Drilling for Oil and Gas in the Arctic Is Inviting Disaster
Here's a terrifying thought experiment: imagine an oil disaster like Deepwater Horizon. Same scenario—hundreds of thousands of gallons of oil gushing into the sea, every single day; people missing, presumed dead; the use of massive amounts of chemical dispersants to break down the oil and desperate attempts to contain and stop the unrestrained flow below the surface.
But instead of April in the Gulf of Mexico, it's December in Alaska's Beaufort Sea.
It's dark for every minute of every day. The temperature hardly ever rises above 0 degrees Fahrenheit, and hurricane-force winds are not uncommon. There is no nearby city full of engineers and resources to come to anyone's aid.

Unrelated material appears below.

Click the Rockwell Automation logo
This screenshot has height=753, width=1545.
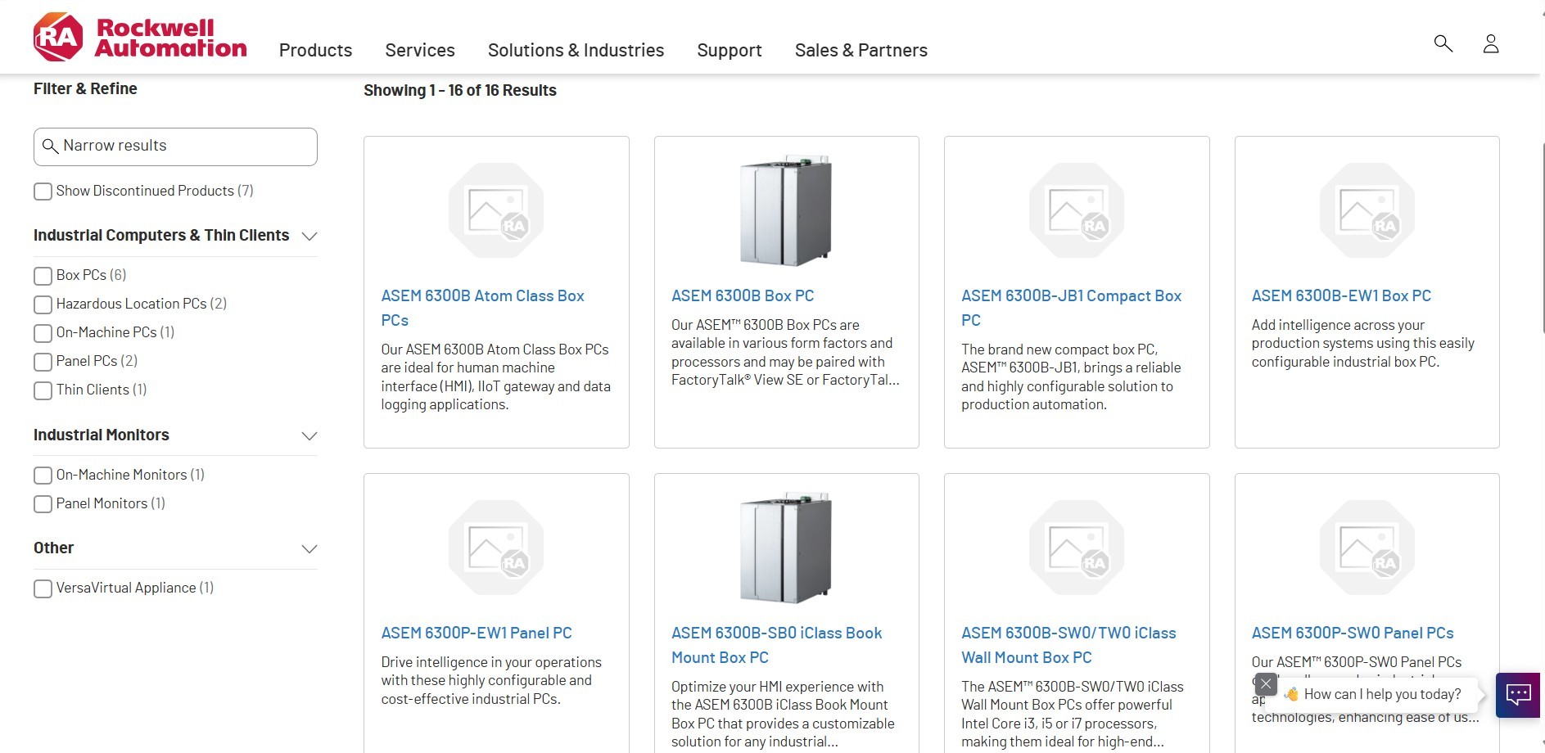click(140, 38)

The nearest Coast Guard station is nearly 1,000 miles away—and some of those miles are clogged with ice.
As someone with the uncommon experience of having both led the implementation of the Exxon Valdez Oil Spill Restoration Plan and served on the National Commission on the BP Deepwater Horizon Oil Spill, I can imagine this disaster in vivid detail.
It's the kind of scenario that keeps me up at night – and in recent months, it's gotten a lot closer to reality than you might think.

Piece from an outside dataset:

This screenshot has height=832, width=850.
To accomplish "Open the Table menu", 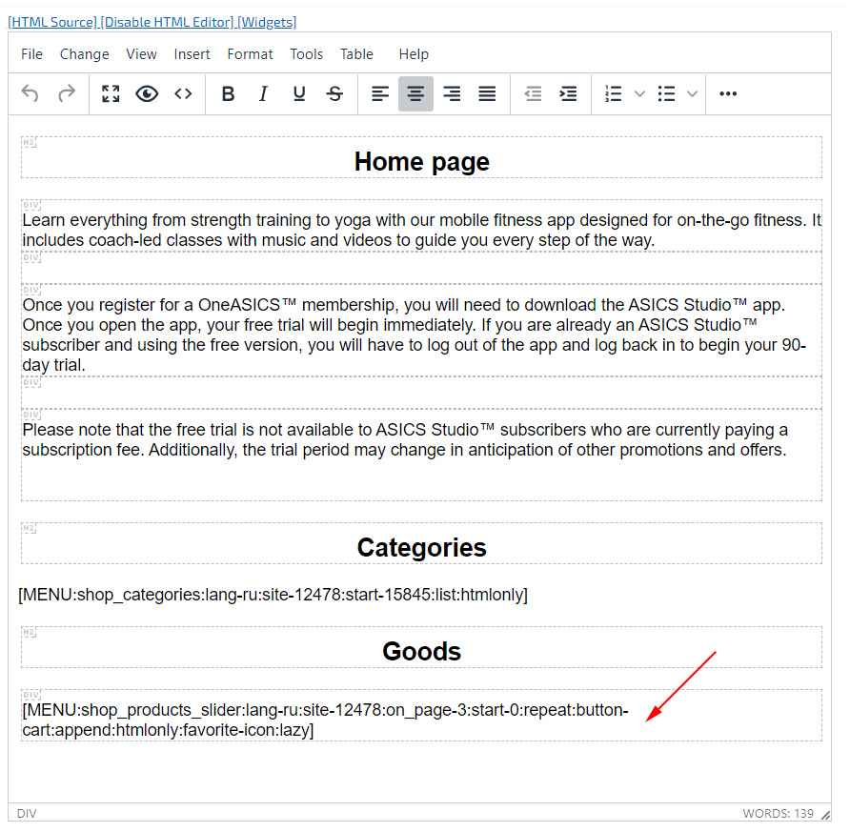I will 356,54.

In April, President Donald Trump signed an executive order reversing President Obama's restrictions on Arctic drilling. And last month, the Trump administration approved a proposal to allow the first company, Eni SpA, to start exploratory drilling in the Arctic. The Italian oil giant plans to start drilling in the Beaufort Sea this December.

They won't yet be drilling at the depths BP was during Deepwater Horizon, but the potential for great harm exists nonetheless. Indeed, the same environmental factors that make spills more difficult to clean up also make them more likely to happen in the first place.

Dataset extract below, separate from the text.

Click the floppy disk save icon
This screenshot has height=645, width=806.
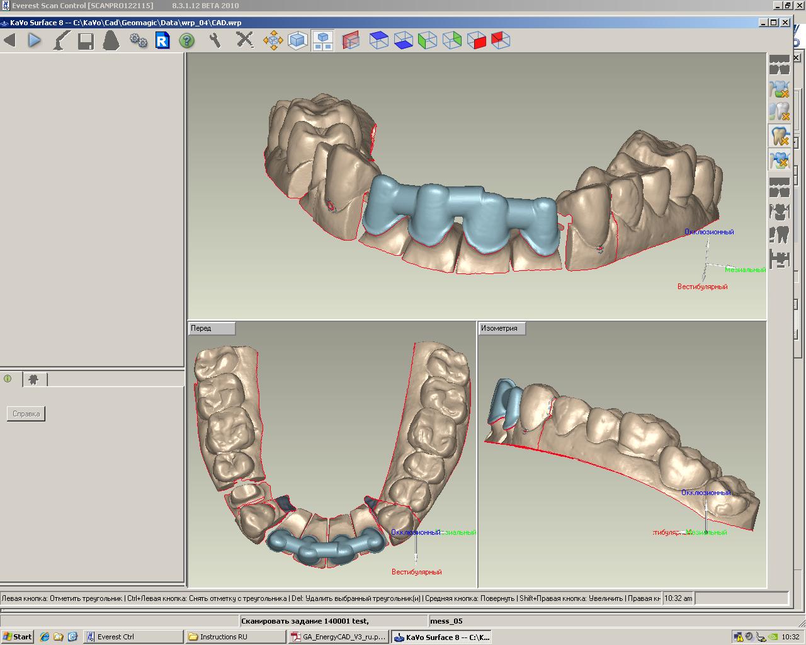[x=86, y=41]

Dealing with these spills in this kind of environment requires knowledge, technical skill, and response capabilities that we simply do not have. Case in point: more than 25 years after Exxon Valdez, there are still no known technologies for cleaning up oil from ice.
Our knowledge of the Beaufort Sea is scant at best, and we have little understanding of how the release of oil and oil dispersants would affect the fragile Arctic ecosystem – or, for that matter, how hard it would be to cap a spill if and when it begins.
And if we have to break ice to reach such a spill – I guess we'd just have to hope the U.S. Government's one and only fully functioning ice-breaker isn't in use somewhere else.
Oil companies have a less-than-confidence-inspiring history when it comes to understanding the specific challenges posed by the environments they're actually working in. I'll never forget looking back at BP's oil spill response plan for the Gulf of Mexico in the aftermath of the disaster. It described how wildlife affected by a spill in the Gulf might include sea lions, sea otters, and walruses—none of which actually exist in that environment.
Royal Dutch Shell, which drilled on and off in the Arctic before suspending its operations in 2015, had a series of near-catastrophes – including severe damage to its voluntary spill containment, a rig fire, a huge gouge in the hull of a vessel carrying equipment necessary to cap a damaged well, and the high-stakes rescue of 18 workers stranded when a rig ran aground in rough seas.
I'm a conservationist, but I'm also a realist. As climate change continues to melt the Arctic, it is unearthing a trove of oil and natural gas potentially worth 35 trillion dollars.
I know that the temptation to exploit these resources will likely prove irresistible—no matter what it will mean for the state of the planet our children are going to inherit.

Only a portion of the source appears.